18 October 2023

TRU Statement on Academic Freedom and Anti-Colonialism

The Technoscience Research Unit (TRU) affirms the rights of students, colleagues, and community members to freely speak and analyze current and past events in Palestine and Israel, drawing from their own expertise and experience with colonialism, racism, displacement, and war.

We do so as an Indigenous-led space in the university, which centers  the relationships between colonialism, science, and Indigenous self-determination towards justice. We further do so as a place dedicated to bringing community researchers and academics together in collaboration. The TRU’s Indigenous Environmental Data Justice lab is itself inspired by and through the support of Palestinian artists, technologists, and scholars at Visualizing Palestine who taught us how to use data to visually represent colonial violence. 

TRU’s research work and practices emphasize the building of solidarities across uneven geometries of injustice.

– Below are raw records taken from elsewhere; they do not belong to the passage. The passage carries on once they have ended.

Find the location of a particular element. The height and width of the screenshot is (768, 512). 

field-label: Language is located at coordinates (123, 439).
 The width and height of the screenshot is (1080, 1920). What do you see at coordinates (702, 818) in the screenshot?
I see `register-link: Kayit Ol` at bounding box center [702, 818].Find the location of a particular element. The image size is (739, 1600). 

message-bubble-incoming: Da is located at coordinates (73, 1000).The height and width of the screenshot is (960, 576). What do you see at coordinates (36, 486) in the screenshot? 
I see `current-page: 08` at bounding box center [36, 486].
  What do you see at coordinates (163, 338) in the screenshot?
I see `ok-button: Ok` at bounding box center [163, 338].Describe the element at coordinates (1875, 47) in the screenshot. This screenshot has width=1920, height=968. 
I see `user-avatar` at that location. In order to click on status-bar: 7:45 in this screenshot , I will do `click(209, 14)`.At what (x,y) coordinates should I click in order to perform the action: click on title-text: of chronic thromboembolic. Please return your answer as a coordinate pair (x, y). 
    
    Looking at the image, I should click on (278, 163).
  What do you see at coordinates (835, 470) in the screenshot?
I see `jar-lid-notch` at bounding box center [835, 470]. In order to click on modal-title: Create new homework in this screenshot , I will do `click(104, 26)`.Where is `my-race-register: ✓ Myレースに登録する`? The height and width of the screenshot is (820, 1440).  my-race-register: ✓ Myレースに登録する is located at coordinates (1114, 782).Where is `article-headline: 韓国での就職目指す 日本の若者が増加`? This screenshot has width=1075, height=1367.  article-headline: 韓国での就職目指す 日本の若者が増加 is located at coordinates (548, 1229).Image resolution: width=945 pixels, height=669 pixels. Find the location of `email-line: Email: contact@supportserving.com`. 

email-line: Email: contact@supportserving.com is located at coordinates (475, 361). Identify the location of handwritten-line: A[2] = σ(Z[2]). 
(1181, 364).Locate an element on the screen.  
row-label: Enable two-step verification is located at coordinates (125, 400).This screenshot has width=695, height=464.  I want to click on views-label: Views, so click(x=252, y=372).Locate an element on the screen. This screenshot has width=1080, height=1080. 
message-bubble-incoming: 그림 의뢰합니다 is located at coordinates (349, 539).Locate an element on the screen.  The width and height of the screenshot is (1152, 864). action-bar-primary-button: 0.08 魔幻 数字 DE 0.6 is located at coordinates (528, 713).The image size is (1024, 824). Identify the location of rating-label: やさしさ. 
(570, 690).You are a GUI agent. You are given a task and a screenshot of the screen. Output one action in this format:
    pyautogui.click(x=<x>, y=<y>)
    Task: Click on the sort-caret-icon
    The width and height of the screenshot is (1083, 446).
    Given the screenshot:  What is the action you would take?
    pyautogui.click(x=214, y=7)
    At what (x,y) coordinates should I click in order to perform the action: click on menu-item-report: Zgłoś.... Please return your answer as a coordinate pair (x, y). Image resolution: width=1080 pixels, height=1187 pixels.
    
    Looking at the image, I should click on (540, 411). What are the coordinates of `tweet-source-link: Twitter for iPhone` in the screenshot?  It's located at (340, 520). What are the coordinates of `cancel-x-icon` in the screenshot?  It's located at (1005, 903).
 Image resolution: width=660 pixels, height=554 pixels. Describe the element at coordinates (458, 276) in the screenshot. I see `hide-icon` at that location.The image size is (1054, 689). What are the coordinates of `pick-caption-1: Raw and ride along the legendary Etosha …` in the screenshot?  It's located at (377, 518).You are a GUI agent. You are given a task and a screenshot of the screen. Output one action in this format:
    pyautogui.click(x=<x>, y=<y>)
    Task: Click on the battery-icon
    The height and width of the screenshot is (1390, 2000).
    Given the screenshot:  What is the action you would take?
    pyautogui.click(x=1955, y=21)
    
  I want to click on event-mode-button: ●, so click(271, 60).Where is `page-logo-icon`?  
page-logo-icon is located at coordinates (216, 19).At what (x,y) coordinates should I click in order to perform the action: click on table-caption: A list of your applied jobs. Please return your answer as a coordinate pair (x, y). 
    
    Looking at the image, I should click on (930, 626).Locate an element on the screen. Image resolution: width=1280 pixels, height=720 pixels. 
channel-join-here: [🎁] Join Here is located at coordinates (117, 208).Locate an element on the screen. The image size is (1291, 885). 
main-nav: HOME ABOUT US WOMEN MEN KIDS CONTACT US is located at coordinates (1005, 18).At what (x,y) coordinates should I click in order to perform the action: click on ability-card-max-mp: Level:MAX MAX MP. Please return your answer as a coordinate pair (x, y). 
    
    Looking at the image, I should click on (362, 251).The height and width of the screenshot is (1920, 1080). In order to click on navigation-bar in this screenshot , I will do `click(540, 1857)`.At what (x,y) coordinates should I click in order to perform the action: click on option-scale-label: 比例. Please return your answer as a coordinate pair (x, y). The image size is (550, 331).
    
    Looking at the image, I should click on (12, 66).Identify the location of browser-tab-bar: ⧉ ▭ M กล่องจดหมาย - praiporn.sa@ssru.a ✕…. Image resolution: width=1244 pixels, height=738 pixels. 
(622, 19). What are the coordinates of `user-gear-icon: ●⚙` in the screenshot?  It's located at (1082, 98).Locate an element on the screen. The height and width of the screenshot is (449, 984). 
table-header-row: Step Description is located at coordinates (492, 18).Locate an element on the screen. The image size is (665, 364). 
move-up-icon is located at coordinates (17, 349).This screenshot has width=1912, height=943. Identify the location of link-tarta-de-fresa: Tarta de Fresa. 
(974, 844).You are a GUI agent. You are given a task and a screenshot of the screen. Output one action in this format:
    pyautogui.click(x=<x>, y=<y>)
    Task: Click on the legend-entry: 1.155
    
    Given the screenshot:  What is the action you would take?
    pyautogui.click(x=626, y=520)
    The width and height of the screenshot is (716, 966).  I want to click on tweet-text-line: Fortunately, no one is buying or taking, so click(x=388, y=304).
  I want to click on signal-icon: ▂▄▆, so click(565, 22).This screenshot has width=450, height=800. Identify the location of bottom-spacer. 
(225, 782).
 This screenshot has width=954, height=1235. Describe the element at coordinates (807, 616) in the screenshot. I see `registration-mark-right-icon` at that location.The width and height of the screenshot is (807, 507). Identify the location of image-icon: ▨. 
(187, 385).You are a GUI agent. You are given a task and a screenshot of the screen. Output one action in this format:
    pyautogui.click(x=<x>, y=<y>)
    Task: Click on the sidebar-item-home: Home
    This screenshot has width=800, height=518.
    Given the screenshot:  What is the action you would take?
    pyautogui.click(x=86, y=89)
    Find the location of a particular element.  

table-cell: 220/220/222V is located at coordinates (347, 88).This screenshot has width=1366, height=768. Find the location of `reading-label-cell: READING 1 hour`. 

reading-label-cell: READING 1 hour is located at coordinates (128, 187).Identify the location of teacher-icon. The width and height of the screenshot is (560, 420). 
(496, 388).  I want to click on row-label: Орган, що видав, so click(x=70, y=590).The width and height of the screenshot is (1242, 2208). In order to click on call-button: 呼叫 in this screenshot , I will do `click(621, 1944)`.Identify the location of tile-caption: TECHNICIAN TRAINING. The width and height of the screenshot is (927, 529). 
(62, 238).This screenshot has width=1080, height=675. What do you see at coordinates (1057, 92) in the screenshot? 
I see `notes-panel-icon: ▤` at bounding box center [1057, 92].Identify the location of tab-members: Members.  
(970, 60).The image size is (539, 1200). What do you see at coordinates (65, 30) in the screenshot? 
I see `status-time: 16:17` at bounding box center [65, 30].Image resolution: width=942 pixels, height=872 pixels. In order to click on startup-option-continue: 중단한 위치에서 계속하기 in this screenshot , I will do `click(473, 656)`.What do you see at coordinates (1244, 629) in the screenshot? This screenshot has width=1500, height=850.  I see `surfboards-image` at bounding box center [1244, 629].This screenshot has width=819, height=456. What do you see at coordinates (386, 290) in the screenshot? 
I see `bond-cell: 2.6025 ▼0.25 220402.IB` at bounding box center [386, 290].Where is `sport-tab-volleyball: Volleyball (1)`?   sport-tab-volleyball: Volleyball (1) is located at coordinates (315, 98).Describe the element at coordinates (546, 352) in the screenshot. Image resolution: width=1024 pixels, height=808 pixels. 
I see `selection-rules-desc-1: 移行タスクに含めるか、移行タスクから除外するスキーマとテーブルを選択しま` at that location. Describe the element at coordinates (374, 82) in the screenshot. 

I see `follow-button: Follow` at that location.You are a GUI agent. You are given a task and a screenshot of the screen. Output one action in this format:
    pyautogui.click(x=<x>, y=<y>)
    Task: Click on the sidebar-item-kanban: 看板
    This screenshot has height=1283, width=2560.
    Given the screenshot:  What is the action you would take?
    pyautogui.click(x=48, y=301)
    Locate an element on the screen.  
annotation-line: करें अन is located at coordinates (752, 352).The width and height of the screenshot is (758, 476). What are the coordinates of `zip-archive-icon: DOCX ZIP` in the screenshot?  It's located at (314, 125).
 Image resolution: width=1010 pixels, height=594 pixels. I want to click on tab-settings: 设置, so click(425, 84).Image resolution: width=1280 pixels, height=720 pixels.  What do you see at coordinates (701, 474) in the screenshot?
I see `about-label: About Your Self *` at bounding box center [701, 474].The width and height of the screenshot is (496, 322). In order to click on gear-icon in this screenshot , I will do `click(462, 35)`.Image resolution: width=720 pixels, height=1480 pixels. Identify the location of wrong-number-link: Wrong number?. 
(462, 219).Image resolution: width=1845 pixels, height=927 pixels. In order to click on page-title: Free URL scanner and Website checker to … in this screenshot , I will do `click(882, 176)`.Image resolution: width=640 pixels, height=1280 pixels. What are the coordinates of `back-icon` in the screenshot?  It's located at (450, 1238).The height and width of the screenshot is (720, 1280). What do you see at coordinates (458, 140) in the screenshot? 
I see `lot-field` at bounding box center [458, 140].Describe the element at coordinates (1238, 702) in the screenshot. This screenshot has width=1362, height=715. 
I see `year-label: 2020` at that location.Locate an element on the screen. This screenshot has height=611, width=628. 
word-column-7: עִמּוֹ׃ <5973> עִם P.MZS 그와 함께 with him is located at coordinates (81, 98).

Our solidarity work is guided by our own tapwe (truth in Michif), our positionalities, Indigenous values, and Anishinaabe Seven Grandfather Teachings, including gwekwaadziwin (honesty), aakwa’ode’ewin (bravery), mnaadendimowin (respect), and zaagidwin (love). In working collaboratively, we have learned more about our responsibilities to think seven generations into the future. These are the legal pillars that inform us on our position.

We  oppose genocide, ethnic cleansing, racism, and colonialism in all its forms.

Hence, the TRU unequivocally affirms our solidarity with Palestinian people within Palestine and the global diaspora in their ongoing resistance against settler colonialism and apartheid.